Americas
Underutilized City Parking

Report Summary: In recent years, cities across the United States have adopted a range of parking policy reforms to manage the existing parking supply, reduce traffic, cut pollution, and bolster city finances. Reforms include eliminating minimum parking requirements for development projects, enabling developments and businesses to share parking facilities, and using technology solutions to efficiently manage the supply of on-street parking.

This interactive report allows users to access information on policies from cities across the United States. A searchable, filterable database includes a range of recent policy examples that represent significant shifts from the status quo depending on the local context.

ULI will periodically update this database. Suggest policies for future inclusion here.

How to Use the Interactive Report’s Database

Users can sort policies by year or location and can filter results by lead agency responsible for the policy or applicability—whether a policy applies citywide, near transit, in specific districts, etc. In addition, users may find it most useful to filter results by policy type. Policy types include:

  • Reduction/Elimination of Parking Minimums: Reduces or eliminates requirements for developers to build a set ratio of parking spaces based on project uses, size, and other characteristics
  • Parking Maximums/Caps: Restricts the total number of parking spaces that can be constructed as part of a development project
  • Shared Parking: Parking spaces are shared by more than one use, which allows parking facilities to be used more efficiently
  • Unbundled Parking: Separates parking costs from unrelated charges, such as the cost of housing or an office lease
  • Transportation Demand Management (TDM): Maximizes travel options as part of the development process, often through requirements or incentives
  • In-Lieu Fee: Gives proposed development projects the option to pay a designated fee instead of providing some or all on-site parking that would otherwise be required by zoning; fees are generally invested in public parking or other transportation infrastructure
  • Demand/Performance-Based Pricing: Adjusts public parking meter rates at defined intervals to achieve targets for on-street parking space utilization
  • Parking Benefit District: Parking meter revenues from defined zones are returned to those zones and invested in the area, often to support local transportation improvements

The collection of the data for this database was made possible, in part, with support from the Bloomberg Philanthropies American Cities Climate Challenge.

Parking Policies

A database of selected parking policy innovations and reforms from cities across the U.S.

Why Cities Are Advancing Parking Policy Reforms

For nearly a century, cities across the United States and beyond have required new developments to provide a set number of off-street parking spots, but research has shown that these requirements can lead to an oversupply of parking. Cities have also struggled to balance supply and demand for on-street and public parking. In recent years, cities have adopted a range of parking policy reforms.

Types of parking policy reforms include eliminating minimum parking requirements for development projects, enabling developments and businesses to share parking facilities, and using technology solutions to efficiently manage the supply of on-street parking.

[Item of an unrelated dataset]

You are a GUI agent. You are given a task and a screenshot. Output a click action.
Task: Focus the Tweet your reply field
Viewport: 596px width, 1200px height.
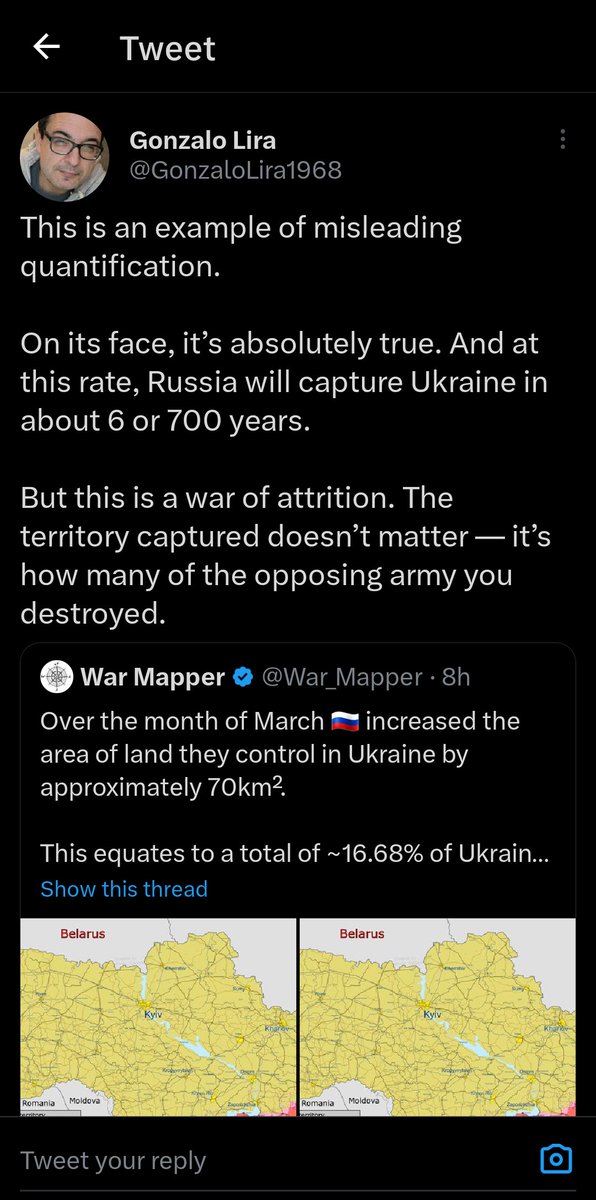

These types of reforms have been shown to reduce traffic and associated emissions. They can also free up resources for cities to invest in transit and other infrastructure and can lead to lower real estate development costs—meaning more profitable projects and opportunities to provide affordable housing.

Selected trends influencing parking reforms:

  • Historically high construction costs—particularly in dense urban areas—are contributing to housing unaffordability, especially when the high costs of building on-site parking are factored in.
  • Changing shopping preferences, along with over-retailing, are leaving acres of parking lots at many shopping malls and retail power centers vacant.
  • The popularity of human-powered transportation, such as walking and bicycling, along with the growth of delivery services and the availability of shared mobility services—such as Lyft, Uber, and car-sharing services—is reducing the need for individuals to own—and park—cars.
  • Advances in technology are promoting more efficient management of the existing parking supply by using information technology that shares the location of available spaces, supports real-time dynamic pricing, and helps make shared parking options easier.
  • An increased focus by municipalities on sustainability, livability, and social equity and a growing body of research show that many current parking requirements promote development patterns that increase traffic congestion, contribute to air pollution, raise housing costs, prevent walkability, and penalize those without automobiles.